+++ Extrait fourni +++

Le mythe de l’entrepreneur se structure à cette époque autour de quelques éléments : le déni des conditions favorables qui ont permis la réussite, comme on l'a vu (2), et la mise en valeur de certaines qualités personnelles, dont la moindre n’est pas la volonté. L’entreprise idéologique consiste à imposer l’image d’un champ économique ouvert et démocratique, dans lequel chacun a la possibilité de s’épanouir mais seuls quelques-uns en sont véritablement capables. On reconnaît le système de valeurs paradoxal du développement personnel décrit par le sociologue Nicolas Marquis et dont j’ai souvent parlé ici : le caractère pseudo-démocratique et la surestimation de l’ouverture à chacun·e des opportunités justifie l’inégalité des conditions. Chaque époque a ses héros – tyrans, hommes de lettres ou sportifs – dont la presse tresse les lauriers. Dans le dernier tiers du XIXe siècle, les patrons sont sur le devant de la scène, investis de qualités diverses, et leur richesse explose. Galluzzo signale des périodes de reflux de cet imaginaire : la crise de 1929 le remet légèrement en cause et le milieu du XXe siècle est plus favorable aux organisateurs plus conformistes. Né en 1920, Steve Jobs aurait souffert de son autoritarisme et de son incapacité au compromis, qui sont aujourd’hui louées comme génie incompris de l’artiste au-dessus de la mêlée des mortels (une représentation dont Pierre Bourdieu dans Les Règles de l’art (1992) a montré le caractère historiquement ancré). Depuis la vague néolibérale, le mythe de l’entrepreneur providentiel, destructeur-disrupteur qui fait advenir un monde nouveau, a de nouveau le vent en poupe et les rémunérations en témoignent (je conseille cette émission très accessible du podcast Spla$h sur la rémunération des patron·nes).

+++ Lignes de données +++

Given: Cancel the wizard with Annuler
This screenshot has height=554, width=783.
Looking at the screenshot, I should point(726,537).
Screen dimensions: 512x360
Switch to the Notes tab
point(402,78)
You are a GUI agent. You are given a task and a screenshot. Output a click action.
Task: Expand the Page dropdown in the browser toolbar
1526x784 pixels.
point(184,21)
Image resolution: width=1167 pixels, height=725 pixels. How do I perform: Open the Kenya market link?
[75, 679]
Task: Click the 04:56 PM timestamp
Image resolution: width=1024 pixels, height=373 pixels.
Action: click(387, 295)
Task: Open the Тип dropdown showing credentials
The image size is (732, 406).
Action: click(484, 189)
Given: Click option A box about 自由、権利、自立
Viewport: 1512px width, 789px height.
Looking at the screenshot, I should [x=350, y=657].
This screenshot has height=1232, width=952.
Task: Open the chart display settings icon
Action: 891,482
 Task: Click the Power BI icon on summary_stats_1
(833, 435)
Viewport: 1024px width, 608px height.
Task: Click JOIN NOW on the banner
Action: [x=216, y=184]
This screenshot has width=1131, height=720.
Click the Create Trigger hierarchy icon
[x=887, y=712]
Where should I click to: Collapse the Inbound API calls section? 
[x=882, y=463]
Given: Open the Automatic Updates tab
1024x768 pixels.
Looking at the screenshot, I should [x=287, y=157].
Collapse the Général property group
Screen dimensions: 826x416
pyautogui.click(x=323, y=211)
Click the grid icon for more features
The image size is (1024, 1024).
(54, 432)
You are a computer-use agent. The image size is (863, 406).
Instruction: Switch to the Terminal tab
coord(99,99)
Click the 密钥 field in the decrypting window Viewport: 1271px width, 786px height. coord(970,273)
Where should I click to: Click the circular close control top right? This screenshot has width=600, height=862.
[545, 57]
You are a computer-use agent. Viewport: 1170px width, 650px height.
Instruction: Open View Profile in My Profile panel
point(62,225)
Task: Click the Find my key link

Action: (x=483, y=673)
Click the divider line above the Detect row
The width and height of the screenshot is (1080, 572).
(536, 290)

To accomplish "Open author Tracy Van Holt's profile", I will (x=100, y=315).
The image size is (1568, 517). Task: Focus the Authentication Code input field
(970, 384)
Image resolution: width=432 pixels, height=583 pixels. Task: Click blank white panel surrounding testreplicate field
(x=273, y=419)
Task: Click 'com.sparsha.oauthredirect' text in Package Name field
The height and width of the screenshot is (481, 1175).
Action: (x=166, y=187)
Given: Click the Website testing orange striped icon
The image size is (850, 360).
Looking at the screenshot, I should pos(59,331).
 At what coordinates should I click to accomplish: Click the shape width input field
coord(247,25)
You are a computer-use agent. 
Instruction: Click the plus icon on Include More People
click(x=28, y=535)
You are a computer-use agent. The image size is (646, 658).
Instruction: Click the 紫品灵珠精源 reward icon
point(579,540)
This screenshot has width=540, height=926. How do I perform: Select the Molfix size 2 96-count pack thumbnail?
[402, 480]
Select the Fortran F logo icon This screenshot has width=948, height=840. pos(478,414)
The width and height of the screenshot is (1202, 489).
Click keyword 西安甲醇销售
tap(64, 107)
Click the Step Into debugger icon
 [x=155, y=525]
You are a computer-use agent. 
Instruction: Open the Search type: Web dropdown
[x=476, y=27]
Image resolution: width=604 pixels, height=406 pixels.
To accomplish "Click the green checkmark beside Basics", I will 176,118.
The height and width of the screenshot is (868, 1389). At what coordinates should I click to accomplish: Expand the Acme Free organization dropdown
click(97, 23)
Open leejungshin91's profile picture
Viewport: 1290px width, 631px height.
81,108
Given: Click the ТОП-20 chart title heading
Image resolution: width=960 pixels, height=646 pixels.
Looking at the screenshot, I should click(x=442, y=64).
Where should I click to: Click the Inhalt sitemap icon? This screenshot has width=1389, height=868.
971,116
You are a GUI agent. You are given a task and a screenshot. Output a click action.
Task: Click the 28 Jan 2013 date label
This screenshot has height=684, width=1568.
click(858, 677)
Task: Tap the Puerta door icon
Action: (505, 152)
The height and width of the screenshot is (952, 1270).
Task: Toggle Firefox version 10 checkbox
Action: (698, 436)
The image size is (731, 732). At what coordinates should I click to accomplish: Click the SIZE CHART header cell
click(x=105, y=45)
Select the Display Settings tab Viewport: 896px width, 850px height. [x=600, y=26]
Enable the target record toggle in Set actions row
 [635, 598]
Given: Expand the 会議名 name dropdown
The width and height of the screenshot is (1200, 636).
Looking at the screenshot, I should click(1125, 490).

+++

[Objectifs]
- A) Recopiez intégralement l'extrait sur le mythe de l'entrepreneur, sans y changer quoi que ce soit.
- B) Donnez sous forme de tableau Markdown, avec les colonnes « Numéro » et « Contenu », uniquement le passage des enregistrements allant de la ligne contenant « Click the 密钥 » jusqu'à celle contenant « point(62,225) », ces deux lignes comprises. Omettez les lignes vides.

[Réponses par tâche]
- A)
Le mythe de l’entrepreneur se structure à cette époque autour de quelques éléments : le déni des conditions favorables qui ont permis la réussite, comme on l'a vu (2), et la mise en valeur de certaines qualités personnelles, dont la moindre n’est pas la volonté. L’entreprise idéologique consiste à imposer l’image d’un champ économique ouvert et démocratique, dans lequel chacun a la possibilité de s’épanouir mais seuls quelques-uns en sont véritablement capables. On reconnaît le système de valeurs paradoxal du développement personnel décrit par le sociologue Nicolas Marquis et dont j’ai souvent parlé ici : le caractère pseudo-démocratique et la surestimation de l’ouverture à chacun·e des opportunités justifie l’inégalité des conditions. Chaque époque a ses héros – tyrans, hommes de lettres ou sportifs – dont la presse tresse les lauriers. Dans le dernier tiers du XIXe siècle, les patrons sont sur le devant de la scène, investis de qualités diverses, et leur richesse explose. Galluzzo signale des périodes de reflux de cet imaginaire : la crise de 1929 le remet légèrement en cause et le milieu du XXe siècle est plus favorable aux organisateurs plus conformistes. Né en 1920, Steve Jobs aurait souffert de son autoritarisme et de son incapacité au compromis, qui sont aujourd’hui louées comme génie incompris de l’artiste au-dessus de la mêlée des mortels (une représentation dont Pierre Bourdieu dans Les Règles de l’art (1992) a montré le caractère historiquement ancré). Depuis la vague néolibérale, le mythe de l’entrepreneur providentiel, destructeur-disrupteur qui fait advenir un monde nouveau, a de nouveau le vent en poupe et les rémunérations en témoignent (je conseille cette émission très accessible du podcast Spla$h sur la rémunération des patron·nes).

- B)
| Numéro | Contenu |
|---|---|
| 1 | Click the 密钥 field in the decrypting window Viewport: 1271px width, 786px height. coord(970,273) |
| 2 | Where should I click to: Click the circular close control top right? This screenshot has width=600, height=862. |
| 3 | [545, 57] |
| 4 | You are a computer-use agent. Viewport: 1170px width, 650px height. |
| 5 | Instruction: Open View Profile in My Profile panel |
| 6 | point(62,225) |